• [Extrait du texte]
[Critique] Félix et Meira : tendresse ordinaire

Allant plus loin que la romance qui unit un temps ses deux protagonistes, Giroux privilégie les ellipses et les silences pour faire de cette rencontre l’une des plus touchantes histoires d’amour produites au Québec, depuis Entre la mer et l’eau douce.

Hadas Yaron dans le film Félix et Meira (Metafilms, 2014)

Hadas Yaron dans le film Félix et Meira (Metafilms, 2014)

Solitude urbaine, déracinement, poids des traditions et des codes sociaux, on retrouve dans Félix et Meira les thèmes chers à Maxime Giroux. Même plongé dans une froideur hivernale palpable, cette troisième réalisation délaisse cependant la monotonie de la vie de banlieue qui marquait au fer rouge les deux premières propositions du cinéaste. Car c’est bien sur l’espoir d’une vie enfin libérée de l’emprise des codes moraux et religieux et sur l’irrépressible foi en l’autre que repose cette romance moderne, sans lendemain peut-être et presque trop banale. L’apparente simplicité du filmage et la sincérité du regard nous permettent de parfaitement apprivoiser la tendresse ordinaire de ces deux êtres emportés par leur désir de libération.

• [Matériel fourni]
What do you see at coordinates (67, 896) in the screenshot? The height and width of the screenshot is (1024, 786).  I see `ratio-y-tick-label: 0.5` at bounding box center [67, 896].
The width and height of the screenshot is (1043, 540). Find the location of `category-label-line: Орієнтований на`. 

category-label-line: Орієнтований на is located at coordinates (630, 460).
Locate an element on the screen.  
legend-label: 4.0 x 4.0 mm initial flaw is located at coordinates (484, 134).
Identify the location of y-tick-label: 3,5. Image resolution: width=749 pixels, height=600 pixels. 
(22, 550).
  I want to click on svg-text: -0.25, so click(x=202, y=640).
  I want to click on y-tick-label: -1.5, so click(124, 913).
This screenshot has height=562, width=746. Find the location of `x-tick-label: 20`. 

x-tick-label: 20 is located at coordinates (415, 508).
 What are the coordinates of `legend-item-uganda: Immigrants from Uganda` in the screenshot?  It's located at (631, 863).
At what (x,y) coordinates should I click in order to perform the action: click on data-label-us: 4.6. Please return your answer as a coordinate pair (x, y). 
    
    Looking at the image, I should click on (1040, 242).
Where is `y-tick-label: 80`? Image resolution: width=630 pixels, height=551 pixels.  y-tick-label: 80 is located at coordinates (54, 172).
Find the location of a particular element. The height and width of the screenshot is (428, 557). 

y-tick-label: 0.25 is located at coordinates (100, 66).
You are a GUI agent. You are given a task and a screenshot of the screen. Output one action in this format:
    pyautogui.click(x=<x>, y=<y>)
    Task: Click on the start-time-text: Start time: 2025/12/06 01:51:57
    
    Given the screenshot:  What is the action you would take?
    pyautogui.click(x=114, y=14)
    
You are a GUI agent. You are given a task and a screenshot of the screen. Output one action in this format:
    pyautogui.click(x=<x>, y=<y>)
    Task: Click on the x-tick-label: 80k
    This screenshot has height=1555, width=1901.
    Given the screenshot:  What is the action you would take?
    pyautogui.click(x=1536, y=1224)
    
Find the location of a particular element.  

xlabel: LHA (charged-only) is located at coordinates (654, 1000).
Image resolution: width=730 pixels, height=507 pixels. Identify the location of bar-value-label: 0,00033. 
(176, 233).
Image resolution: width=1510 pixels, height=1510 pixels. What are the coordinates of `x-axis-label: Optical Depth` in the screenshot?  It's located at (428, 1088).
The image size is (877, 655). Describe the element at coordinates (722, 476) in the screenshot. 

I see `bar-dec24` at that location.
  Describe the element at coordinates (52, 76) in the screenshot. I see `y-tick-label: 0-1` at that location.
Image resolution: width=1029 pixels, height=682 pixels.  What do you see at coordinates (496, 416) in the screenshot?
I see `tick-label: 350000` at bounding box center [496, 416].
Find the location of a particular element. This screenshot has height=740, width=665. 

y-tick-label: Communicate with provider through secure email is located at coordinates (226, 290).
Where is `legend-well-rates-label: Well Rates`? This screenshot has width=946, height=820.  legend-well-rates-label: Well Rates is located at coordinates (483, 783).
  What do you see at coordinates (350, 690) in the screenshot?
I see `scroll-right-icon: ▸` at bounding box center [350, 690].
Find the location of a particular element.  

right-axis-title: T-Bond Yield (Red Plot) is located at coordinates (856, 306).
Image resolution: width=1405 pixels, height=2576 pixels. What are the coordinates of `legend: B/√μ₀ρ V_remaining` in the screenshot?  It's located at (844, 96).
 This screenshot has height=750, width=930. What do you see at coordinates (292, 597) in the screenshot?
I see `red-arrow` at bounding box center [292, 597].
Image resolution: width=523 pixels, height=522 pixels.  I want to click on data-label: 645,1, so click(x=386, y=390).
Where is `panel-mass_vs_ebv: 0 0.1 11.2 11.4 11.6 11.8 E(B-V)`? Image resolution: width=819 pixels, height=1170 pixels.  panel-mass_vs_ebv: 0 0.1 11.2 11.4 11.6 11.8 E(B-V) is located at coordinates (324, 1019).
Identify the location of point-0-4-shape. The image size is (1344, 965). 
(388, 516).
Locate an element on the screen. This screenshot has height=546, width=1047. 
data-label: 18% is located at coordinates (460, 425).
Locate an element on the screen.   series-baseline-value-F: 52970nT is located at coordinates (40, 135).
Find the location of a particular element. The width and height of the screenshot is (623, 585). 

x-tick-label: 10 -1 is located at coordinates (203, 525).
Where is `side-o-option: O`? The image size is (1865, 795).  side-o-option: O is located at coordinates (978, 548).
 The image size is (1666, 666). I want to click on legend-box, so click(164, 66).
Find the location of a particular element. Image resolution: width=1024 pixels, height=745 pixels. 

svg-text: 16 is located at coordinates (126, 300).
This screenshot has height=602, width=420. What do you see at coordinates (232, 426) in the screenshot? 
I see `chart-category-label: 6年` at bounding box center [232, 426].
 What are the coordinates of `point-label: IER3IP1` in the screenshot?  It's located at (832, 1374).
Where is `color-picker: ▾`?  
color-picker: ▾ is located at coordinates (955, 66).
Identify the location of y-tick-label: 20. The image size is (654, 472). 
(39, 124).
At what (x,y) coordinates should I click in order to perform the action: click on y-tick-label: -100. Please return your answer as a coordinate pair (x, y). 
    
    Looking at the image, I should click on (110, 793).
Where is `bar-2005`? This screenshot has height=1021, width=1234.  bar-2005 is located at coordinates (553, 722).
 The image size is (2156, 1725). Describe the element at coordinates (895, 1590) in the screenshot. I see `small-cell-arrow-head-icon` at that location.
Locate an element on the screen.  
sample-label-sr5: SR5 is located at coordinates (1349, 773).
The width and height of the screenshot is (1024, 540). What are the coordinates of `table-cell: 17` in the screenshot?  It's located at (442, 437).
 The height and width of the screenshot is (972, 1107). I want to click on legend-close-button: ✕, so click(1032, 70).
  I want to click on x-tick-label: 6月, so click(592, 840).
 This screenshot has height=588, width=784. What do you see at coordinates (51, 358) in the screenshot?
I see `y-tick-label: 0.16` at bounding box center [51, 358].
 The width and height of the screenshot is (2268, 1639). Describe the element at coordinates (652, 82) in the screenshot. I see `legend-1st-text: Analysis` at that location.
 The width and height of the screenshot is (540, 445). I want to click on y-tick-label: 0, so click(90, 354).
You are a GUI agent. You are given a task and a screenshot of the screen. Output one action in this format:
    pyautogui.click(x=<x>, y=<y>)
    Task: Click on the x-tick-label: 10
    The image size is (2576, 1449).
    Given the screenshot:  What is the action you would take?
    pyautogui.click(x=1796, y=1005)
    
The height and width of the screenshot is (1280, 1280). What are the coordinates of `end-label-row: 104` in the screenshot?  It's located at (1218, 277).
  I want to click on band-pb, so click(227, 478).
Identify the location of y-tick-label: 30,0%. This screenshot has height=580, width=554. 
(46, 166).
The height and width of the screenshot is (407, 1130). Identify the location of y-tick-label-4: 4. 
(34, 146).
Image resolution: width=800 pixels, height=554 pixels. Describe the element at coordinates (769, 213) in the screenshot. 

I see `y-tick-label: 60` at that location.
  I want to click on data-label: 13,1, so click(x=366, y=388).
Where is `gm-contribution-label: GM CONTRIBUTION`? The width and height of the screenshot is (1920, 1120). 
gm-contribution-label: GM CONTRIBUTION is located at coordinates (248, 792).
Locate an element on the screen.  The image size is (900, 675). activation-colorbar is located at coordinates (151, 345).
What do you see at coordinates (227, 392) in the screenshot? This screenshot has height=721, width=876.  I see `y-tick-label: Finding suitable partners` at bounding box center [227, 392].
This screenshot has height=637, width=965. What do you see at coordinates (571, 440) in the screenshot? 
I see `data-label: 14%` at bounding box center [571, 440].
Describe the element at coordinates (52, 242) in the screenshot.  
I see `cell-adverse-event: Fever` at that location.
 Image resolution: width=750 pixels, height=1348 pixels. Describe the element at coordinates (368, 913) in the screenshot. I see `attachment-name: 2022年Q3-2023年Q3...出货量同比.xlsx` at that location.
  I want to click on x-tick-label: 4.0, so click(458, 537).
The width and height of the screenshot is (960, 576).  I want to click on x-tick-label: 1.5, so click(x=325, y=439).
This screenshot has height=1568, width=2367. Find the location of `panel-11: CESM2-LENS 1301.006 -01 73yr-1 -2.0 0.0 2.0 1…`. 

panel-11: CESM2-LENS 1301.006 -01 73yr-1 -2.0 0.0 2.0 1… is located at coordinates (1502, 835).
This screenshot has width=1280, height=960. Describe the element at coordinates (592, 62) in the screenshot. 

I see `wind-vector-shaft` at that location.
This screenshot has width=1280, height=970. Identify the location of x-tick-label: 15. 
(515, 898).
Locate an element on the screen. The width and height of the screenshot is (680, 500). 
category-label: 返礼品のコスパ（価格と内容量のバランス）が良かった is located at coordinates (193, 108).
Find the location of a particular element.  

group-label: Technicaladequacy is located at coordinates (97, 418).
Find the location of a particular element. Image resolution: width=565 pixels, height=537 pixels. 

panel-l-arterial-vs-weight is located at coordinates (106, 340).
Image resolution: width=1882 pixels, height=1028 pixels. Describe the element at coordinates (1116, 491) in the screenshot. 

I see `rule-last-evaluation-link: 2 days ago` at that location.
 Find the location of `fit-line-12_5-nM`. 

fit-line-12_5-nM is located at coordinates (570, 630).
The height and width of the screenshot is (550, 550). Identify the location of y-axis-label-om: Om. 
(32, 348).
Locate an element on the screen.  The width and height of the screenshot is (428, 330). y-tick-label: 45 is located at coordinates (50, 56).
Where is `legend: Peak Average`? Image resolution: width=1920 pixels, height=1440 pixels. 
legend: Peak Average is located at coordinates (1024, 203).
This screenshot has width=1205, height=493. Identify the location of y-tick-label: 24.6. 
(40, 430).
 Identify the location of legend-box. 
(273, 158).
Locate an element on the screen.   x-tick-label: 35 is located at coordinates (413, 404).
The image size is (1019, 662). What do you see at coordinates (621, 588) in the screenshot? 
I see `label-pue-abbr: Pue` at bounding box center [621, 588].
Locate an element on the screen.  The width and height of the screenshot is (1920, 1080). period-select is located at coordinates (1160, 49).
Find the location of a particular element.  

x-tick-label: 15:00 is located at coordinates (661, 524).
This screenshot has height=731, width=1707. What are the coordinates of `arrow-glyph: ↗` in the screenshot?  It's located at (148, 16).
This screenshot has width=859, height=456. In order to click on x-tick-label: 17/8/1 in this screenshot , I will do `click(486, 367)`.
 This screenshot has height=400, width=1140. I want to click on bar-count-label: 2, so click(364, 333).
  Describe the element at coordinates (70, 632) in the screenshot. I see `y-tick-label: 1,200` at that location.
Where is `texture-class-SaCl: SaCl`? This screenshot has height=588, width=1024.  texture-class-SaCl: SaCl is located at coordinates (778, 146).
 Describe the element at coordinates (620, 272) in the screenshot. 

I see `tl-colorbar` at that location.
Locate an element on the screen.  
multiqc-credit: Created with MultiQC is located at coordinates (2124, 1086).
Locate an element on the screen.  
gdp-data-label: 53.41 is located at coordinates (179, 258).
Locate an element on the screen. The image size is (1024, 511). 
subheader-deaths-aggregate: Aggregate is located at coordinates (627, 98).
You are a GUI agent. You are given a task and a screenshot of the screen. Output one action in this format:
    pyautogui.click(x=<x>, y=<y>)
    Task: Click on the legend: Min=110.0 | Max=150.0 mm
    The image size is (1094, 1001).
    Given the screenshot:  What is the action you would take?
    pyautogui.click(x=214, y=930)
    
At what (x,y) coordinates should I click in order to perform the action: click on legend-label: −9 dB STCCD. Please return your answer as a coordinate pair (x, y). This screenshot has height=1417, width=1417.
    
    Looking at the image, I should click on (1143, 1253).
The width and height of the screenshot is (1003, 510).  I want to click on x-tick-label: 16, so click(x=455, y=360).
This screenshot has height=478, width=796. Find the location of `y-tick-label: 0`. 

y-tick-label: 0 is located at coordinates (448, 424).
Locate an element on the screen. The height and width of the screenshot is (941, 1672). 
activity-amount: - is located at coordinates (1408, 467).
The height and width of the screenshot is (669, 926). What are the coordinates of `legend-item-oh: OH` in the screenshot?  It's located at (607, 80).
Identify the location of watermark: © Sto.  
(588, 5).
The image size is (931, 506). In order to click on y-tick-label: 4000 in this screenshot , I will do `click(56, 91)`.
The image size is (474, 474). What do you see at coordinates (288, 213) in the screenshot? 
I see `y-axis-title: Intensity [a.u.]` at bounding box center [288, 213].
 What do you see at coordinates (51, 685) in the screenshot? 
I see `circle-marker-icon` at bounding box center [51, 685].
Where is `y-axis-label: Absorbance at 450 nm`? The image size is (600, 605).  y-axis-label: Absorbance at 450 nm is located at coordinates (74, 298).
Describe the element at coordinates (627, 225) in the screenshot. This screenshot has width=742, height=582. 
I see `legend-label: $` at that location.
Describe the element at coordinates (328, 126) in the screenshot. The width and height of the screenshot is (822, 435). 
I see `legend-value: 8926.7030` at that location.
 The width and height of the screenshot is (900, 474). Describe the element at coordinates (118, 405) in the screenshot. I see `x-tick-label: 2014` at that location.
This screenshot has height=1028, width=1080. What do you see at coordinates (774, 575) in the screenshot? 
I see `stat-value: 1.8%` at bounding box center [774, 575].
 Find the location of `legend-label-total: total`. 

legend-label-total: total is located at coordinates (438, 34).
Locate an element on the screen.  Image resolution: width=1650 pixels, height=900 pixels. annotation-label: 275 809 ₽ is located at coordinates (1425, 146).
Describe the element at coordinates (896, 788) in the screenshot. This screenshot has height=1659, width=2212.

• [Tâche à faire 1]
Répondez à ces questions d'après la critique de Félix et Meira.
(a) Quel film la critique cite-t-elle comme point de comparaison pour les histoires d'amour produites au Québec ?
(b) Quel rang Félix et Meira occupe-t-il parmi les réalisations de Maxime Giroux ?
(c) Quelle actrice apparaît dans la légende de l'image ?
• [Tâche à faire 2]
Indiquez si chaque affirmation concorde avec la critique de Félix et Meira, en répondant par oui ou par non et en citant les mots décisifs.
(a) Le film reprend la monotonie de la vie de banlieue des deux premiers films du cinéaste.
(b) Giroux accorde une place importante aux ellipses et aux silences.
(c) Le film est associé à Metafilms et à l'année 2014.
• [Tâche à faire 3] Donnez la suite de la critique de Félix et Meira, à partir de sa dernière phrase.
Les items forment un matériel distinct, sans lien avec la critique.

• [Espace réponse 1]
(a) Entre la mer et l'eau douce.
(b) C'est sa troisième réalisation.
(c) Hadas Yaron.

• [Espace réponse 2]
(a) Non : « cette troisième réalisation délaisse cependant la monotonie de la vie de banlieue ».
(b) Oui : « Giroux privilégie les ellipses et les silences ».
(c) Oui : « (Metafilms, 2014) ».

• [Espace réponse 3]
Mis en images par une direction photo tout en finesse et en sensualité signée Sara Mishara (dont on avait déjà apprécié l’approche dans Roméo Onze), les deux amants se côtoient en ayant consciemment – surtout de sa part à elle – l’impression d’aller à l’encontre de ce qui est permis. Elle est juive et coincée dans une vie étriquée, il est un peu artiste et sans attache. Mais au-delà de la transgression des codes et ne misant pas directement sur le discours politique (bien qu’il en soit indéniablement l’un des exemples les plus forts dans le cinéma québécois récent), Giroux baigne ces amours illégaux dans une épure stylistique et narrative propres à ce que l’on avait déjà constaté dans Jo pour Jonathan. Le film ne porte ainsi aucun des atours des romantiques ou passionnels traditionnellement réservés aux intrigues de ce genre. Giroux aborde la rencontre, la liaison cachée puis l’union charnelle avec une simplicité désarmante, sans pour autant sombrer dans la facilité, à preuve la scène finale, tout en ambigüité. Ici, les silences résonnent et les plans de mains qui se serrent, de caresses et de regards opposés ne transpirent rien d’autre que la lente beauté de l’apprivoisement.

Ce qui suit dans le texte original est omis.